Council Preview: Councils seek answers on retirement suit

Here is a selection of items on the agendas for this week’s meetings of the City and Parish councils. To see the full agendas, check out the links below:

Lafayette 101
Library boards

Public libraries around the state are governed by local volunteer boards, whose composition is set out in state law. Library boards hire their systems’ head librarians and have some control over the system’s funds, though they are subject to the decisions of the governing authority of their city or parish.

Parish Council

Final Adoption

Councilman on board. Lafayette’s contentious Library Board will likely see a rotation of Parish Council members added to its membership under a new ordinance intended to align with state law. One of the board’s seven members is currently appointed by Mayor-President Josh Guillory, but that seat would be replaced by a councilman appointed by Chair Josh Carlson under the proposed plan. Council members have tried to distance themselves from the board’s controversies in recent years, and Carlson says the council’s members will likely take turns serving at the Library Board’s monthly meetings. 

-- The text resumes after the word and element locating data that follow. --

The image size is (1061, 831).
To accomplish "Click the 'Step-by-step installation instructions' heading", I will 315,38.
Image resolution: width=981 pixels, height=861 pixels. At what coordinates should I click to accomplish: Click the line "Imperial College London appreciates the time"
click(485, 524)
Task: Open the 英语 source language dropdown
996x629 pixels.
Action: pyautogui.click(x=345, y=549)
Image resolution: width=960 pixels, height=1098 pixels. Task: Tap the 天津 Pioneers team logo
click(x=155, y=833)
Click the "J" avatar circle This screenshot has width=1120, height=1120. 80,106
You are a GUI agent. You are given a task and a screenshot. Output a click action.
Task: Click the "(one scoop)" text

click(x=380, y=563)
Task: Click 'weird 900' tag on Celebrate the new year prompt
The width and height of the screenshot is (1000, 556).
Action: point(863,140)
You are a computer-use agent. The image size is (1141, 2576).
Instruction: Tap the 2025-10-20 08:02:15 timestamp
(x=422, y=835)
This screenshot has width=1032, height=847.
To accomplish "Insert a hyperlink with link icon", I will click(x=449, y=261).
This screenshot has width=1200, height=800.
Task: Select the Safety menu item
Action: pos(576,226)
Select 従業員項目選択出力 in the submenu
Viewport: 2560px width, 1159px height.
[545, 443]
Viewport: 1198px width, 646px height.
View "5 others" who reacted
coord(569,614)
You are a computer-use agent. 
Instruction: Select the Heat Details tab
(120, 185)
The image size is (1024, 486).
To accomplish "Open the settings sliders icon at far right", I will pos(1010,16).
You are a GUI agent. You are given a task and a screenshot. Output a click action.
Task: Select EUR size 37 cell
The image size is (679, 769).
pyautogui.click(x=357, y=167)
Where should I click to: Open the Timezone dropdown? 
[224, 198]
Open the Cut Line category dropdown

New voting location. Ordinance PO-20 moves the election day voting location for precincts 59 & 60 to the Heymann Park Recreation Center on Orange Street from the old LPSS headquarters, which was recently sold to the Lafayette Airport Commission and is expected to be demolished. 

Introduction

Moving money. One ordinance to be introduced Tuesday would pull $500,000 in federal funds from LCG’s beleaguered Bayou Vermilion Flood Control project to install water lines, while another would pull an additional $235,000 of federal funding from BVFC for a previously unfunded item called Localized Flood Mitigation. LCG’s attempts to use federal funds for BVFC have been limited by the process it used to select Rigid Constructors for the contract, which was not competitive enough to meet federal funding requirements. 

Joint Items

Executive Session

Update on retirement suit. Both councils will meet in an executive session between their regular meetings Tuesday for an update on LCG’s lawsuit against the state’s Municipal Employees Retirement System. Guillory’s administration filed suit against MERS in March after the system’s board voted to block $15 million of state money from reaching LCG over a long-standing dispute about how much the local government owes MERS for jobs that it has moved out of the system. City-Parish Attorney Greg Logan quickly shut down a discussion on the matter at the City Council’s last meeting, saying he would not discuss the issue outside of executive session. 

Final Adoption

No significant items.

Introduction

No significant items.

City Council

Final Adoption

No significant items.

Introduction

$1.1 million from new fire station. Two ordinances take a combined $1,062,988 from the city’s $3 million budget to relocate First Station #5. LCG and UL made plans in 2021 to build a new station near Blackham Coliseum as part of a land swap that would turn over the existing station at 2001 Johnston St. to the university. The removed funds would be split between work at two other fire stations, with $355,000 going to renovate First Station #2 on Mudd Avenue and $708,000 going toward rebuilding First Station #6 at Johnston Street and Montrose Avenue.